The next time they meet, the whole hockey world will be watching. So the Blackhawks were excited about their opportunity Friday to send a message to Washington during election week.
The real statement, though, is that the Hawks and the Capitals are looking forward to squaring off in this season’s Winter Classic on Jan. 1 at Nationals Park in Washington.
“It’s all good. It’s a positive event,” said Hawks coach Joel Quenneville. “It’s one of the greatest games you ever get a chance to be a part of. Playing here at Wrigley and Soldier Field were thrills of a lifetime. Getting a chance to play in the snow at Soldier is as good a situation as you can get. To have the chance to come right back and play outdoors again, our guys love it.”
This will be the third outdoor game in five years for the Hawks. They defeated Pittsburgh at Soldier Field last March 1, and lost 6-4 to Detroit at Wrigley Field on Jan. 1, 2009.
Washington defeated the Penguins in Pittsburgh 3-1 in 2011 when first-year Capitals coach Barry Trotz was at Nashville.
“I’ve never been on a bench for one of those,” Trotz said. “But you want to have as many experiences as possible. It’s a little bit of a bucket list for a coach, and for a player, too. The guys that have done this say it’s unbelievable, when you come out and there’s 60,000 to 70,000 people in the stands. It’s just a different experience, a different pressure that makes you better, not only as a player but as a person, too.”
The Hawks and Caps both were checking out their special-issue stocking caps in their locker rooms Friday. And both sides are rooting for good weather on Jan. 1.
“It should be a bit warmer in Washington,” Hawks winger Bryan Bickell said. “Hopefully, it’s not raining. I’d rather have snow than rain. But whatever happens, happens. [The players like] just being outdoors.”
Weather or not, Quenneville expects the Hawks’ eyes to be as wide on New Year’s Day in D.C. as they are on Christmas morning at home.

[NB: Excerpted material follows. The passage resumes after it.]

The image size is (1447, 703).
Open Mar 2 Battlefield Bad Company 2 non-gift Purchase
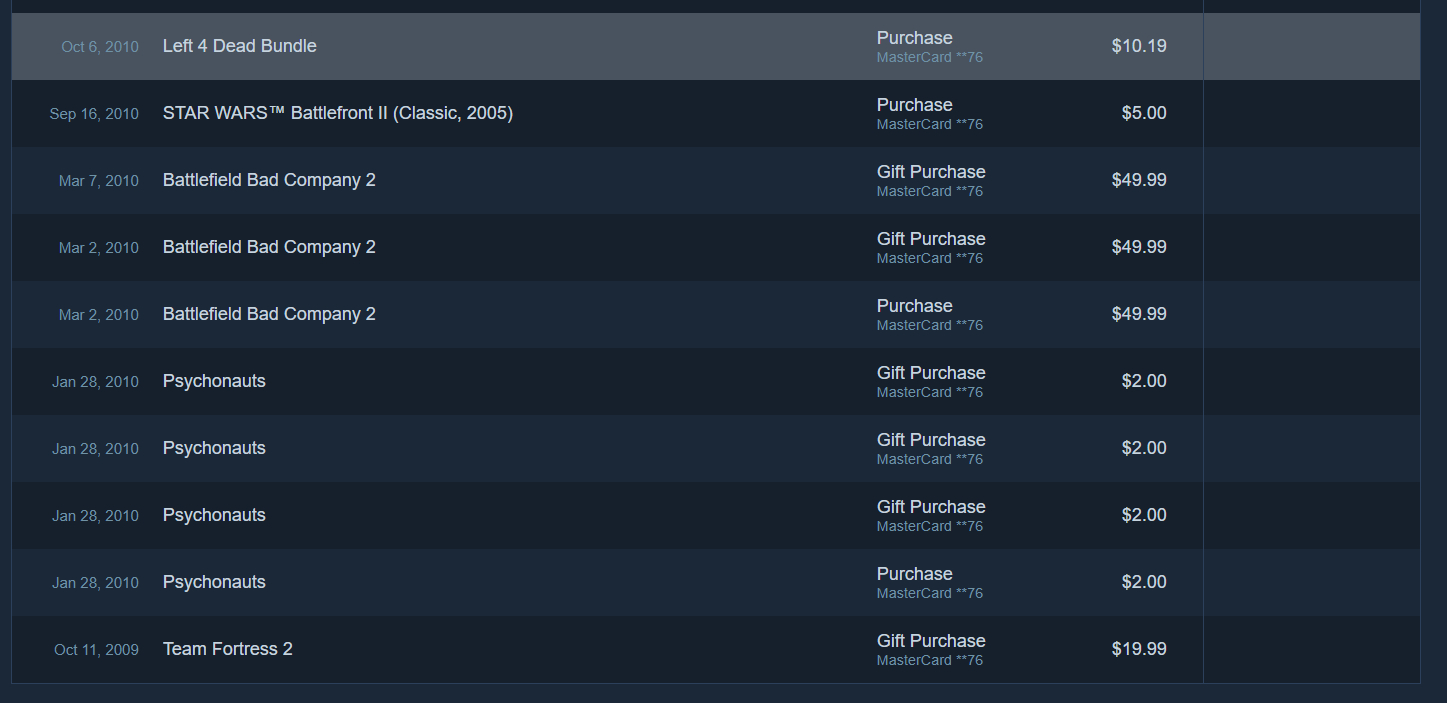pyautogui.click(x=269, y=314)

“It’s a great opportunity,” he said. “The players go back to when they were kids. They want to have fun in that situation.”
Capitals winger Troy Brouwer, a Vancouver native who was in a Hawks sweater for the Wrigley Field game, cherishes a childhood memory of playing outdoors when he visited relatives in Alberta.
“I was probably 5 or 6,” he said. “I went to my aunt and uncle’s in Red Deer over the Christmas break. They had an outdoor rink in the park a few blocks away. I remember the street being frozen, so I put my skates on, skated down the street to the rink and played all night long. That’s probably my best memory. Where I grew up, it doesn’t really get cold enough to have outdoor rinks.”
Weather doesn’t seem to be a major problem for these outdoor NHL games. The Kings and Ducks played in Dodger Stadium last January, and the Sharks and Kings will play outdoors in Santa Clara, Calif., in February.
“They can make it happen anywhere on any venue,” said Kris Versteeg, who has played and has scored in both of the Hawks’ outdoor games. “It’s just about getting lucky [with no rain] on the day. I’ve done it twice. It’s an opportunity to a part of a special venue. A lot of guys are excited. And once the time comes closer, the excitement will build more and more.”